Each entry needs to be duplicated exactly.

Source records:
*** Block opens ***

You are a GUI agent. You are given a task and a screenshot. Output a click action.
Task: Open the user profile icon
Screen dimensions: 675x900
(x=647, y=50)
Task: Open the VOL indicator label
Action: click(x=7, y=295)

*** Block closes ***

**TASK RESPONSE:**
You are a GUI agent. You are given a task and a screenshot. Output a click action.
Task: Open the user profile icon
Screen dimensions: 675x900
(x=647, y=50)
Task: Open the VOL indicator label
Action: click(x=7, y=295)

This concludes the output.